U.S. Sen. Amy Klobuchar (D-Minn.), U.S. Sen. Debbie Stabenow (D-Lansing) and U.S. Rep. Haley Stevens (D-Birmingham) traversed Oakland County on Sunday highlighting the stakes the 2024 election holds for abortion rights, the president’s support for unions, and the Biden-Harris Administration’s efforts to improve infrastructure. 

Gov. Gretchen Whitmer also hosted two phone bank events on Monday in Kentwood and Kalamazoo alongside State Sen. Sean McCann (D-Kalamazoo), Kalamazoo Democratic Party Chair Justin Mendoza and members of the United Food and Commercial Workers International Union and the Michigan Education Association. 

Whitmer serves as a national co-chair of Biden’s campaign and also provides support through her Fight Like Hell PAC, named after Whitmer’s campaign slogan in support of protecting reproductive rights. 

Can Haley gain ground on Trump?

While neither Trump nor former United Nations Ambassador and South Carolina Gov. Nikki Haley have announced plans to campaign in Michigan during Election Day, Haley spent the days leading up to the election campaigning within the state. 

After failing to secure her home state of South Carolina and losing support from a major campaign backer, the Koch-funded Americans for Prosperity, Haley has worked to drum up support in Michigan, stopping in Troy on Sunday and Grand Rapids on Monday. 

Haley lagged the former president in a recent Michigan poll from Emerson College polling and The Hill, with 69% of Republican voters saying they planned to vote for Trump, while 20% said they would vote for Haley. 

While Trump said little about Haley during his Feb. 17 rally in Waterford Twp. — focusing instead on his legal troubles, and concerns about global trade, manufacturing and migrants at the southern border — Haley highlighted the division the former president has created within the Republican Party across the nation during her stop in Grand Rapids. 

“The biggest takeaway I think coming in after South Carolina is you look at all the early states and Donald Trump, as technically the Republican incumbent, did not win 40% of the vote,” Haley told reporters.

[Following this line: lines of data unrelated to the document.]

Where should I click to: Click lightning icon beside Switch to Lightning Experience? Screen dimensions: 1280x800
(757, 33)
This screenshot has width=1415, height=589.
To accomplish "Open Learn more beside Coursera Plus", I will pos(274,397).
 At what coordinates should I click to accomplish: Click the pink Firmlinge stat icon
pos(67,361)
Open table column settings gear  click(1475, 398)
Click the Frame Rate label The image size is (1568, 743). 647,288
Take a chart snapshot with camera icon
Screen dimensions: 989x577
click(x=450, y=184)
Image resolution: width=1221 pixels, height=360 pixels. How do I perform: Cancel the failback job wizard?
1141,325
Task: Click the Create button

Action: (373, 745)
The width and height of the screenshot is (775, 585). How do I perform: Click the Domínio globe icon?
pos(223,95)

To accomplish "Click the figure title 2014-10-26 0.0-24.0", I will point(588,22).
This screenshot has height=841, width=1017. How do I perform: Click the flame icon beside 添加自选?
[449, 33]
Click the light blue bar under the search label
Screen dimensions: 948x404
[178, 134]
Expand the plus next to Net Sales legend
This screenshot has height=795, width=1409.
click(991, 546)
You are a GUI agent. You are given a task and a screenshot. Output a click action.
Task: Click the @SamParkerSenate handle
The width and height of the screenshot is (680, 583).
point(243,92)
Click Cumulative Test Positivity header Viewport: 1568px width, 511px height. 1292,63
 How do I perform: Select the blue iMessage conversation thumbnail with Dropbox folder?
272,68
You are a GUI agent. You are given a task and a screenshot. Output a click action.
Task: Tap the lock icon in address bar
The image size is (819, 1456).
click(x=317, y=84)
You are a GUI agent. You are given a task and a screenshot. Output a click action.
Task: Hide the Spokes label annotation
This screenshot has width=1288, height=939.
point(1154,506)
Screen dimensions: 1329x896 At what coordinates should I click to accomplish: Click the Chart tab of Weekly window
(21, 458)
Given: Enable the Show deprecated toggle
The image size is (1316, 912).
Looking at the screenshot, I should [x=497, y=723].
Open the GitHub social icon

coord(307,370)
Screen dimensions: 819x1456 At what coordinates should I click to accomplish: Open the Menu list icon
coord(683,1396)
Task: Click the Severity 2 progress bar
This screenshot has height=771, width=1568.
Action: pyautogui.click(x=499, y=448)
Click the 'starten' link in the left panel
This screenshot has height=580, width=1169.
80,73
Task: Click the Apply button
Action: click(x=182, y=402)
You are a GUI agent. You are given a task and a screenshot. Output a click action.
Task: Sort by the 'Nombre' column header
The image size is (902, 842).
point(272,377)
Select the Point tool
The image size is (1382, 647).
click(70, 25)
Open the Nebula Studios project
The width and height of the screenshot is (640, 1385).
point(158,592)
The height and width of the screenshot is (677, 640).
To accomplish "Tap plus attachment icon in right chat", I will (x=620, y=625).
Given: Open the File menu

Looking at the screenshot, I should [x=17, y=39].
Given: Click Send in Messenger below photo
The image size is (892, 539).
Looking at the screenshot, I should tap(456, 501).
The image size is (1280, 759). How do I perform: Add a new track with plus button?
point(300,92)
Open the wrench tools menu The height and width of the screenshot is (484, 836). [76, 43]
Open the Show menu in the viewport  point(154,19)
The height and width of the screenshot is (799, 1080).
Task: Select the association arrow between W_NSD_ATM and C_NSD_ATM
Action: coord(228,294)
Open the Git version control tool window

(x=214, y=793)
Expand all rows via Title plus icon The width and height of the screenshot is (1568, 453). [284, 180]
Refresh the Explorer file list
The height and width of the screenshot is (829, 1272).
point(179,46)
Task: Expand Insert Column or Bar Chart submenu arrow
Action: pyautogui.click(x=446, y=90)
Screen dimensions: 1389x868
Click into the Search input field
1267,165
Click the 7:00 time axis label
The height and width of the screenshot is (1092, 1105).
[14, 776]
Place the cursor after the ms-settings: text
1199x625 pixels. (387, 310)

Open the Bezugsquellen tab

“You can’t win a general election if you don’t acknowledge the 40% of Republicans who are saying we don’t want Donald Trump,” Haley said. 

How Michiganders are voting is changing

With Michigan’s new election laws mandating nine days of early voting leading up to the election, more than 1 million Michigan voters had already cast their ballots as of Monday morning, showing a 13% higher pre-Election Day turnout than in the 2020 presidential primary

More than 78,000 of those voters took advantage of in-person early voting. This is the first statewide election that the option was available. 

Michigan residents can still register and vote on Election Day at their local clerk’s office, which can be found at

“It’s inspiring to see Michigan citizens active and engaged in this Presidential Primary. Michigan voters have turned out in record numbers to cast an absentee ballot or to vote at an early voting site for the first time in our state’s history, and many thousands more will vote at the polls tomorrow,” Michigan Secretary of State Jocelyn Benson said in a statement. “No matter how Michiganders choose to cast their vote in this election, our dedicated local clerks and poll workers will administer a secure process and deliver accurate results.”

While more than 1.4 million Michiganders have requested an absentee ballot for the primary, 934,478 have submitted their ballot to be tabulated. 

The Secretary of State’s Office encouraged voters who had not yet returned their ballot to hand deliver it to an official ballot drop box, rather than mailing it. All ballots must be received at clerk’s offices or drop boxes by 8 p.m. on Election Day or they will not be counted.